■ Work required ■
Each line that contains the word "шейки" is to be copied from the records below.

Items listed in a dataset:

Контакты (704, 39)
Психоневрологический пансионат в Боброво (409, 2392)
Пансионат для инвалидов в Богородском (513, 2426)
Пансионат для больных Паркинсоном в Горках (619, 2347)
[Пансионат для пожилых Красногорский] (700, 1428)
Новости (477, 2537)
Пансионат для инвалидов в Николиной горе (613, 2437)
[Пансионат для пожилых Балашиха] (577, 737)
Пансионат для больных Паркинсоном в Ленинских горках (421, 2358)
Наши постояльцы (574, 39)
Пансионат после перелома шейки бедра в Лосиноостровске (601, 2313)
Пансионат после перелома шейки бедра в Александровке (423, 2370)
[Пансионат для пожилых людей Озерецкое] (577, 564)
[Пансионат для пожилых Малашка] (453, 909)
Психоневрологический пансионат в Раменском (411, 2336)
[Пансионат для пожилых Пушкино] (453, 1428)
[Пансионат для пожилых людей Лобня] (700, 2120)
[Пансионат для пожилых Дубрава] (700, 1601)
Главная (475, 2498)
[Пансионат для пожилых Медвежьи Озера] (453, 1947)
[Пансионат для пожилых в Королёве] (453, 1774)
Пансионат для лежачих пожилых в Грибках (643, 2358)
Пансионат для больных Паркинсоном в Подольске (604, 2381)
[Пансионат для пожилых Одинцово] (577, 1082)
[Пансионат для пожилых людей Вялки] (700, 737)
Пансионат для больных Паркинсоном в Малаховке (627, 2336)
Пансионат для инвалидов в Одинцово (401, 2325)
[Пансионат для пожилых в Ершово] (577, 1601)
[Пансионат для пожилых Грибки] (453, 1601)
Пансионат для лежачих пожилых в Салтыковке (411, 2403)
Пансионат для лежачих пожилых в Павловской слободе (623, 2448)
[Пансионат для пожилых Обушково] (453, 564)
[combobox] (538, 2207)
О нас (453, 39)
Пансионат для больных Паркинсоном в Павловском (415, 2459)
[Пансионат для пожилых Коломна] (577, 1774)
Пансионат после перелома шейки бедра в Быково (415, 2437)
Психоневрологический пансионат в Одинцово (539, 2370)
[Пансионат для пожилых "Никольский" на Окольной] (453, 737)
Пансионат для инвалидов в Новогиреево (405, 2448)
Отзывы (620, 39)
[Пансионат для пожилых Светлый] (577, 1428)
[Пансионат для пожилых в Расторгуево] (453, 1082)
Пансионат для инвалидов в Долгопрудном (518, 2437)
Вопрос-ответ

■ Response to the exercise ■
Пансионат после перелома шейки бедра в Лосиноостровске (601, 2313)
Пансионат после перелома шейки бедра в Александровке (423, 2370)
Пансионат после перелома шейки бедра в Быково (415, 2437)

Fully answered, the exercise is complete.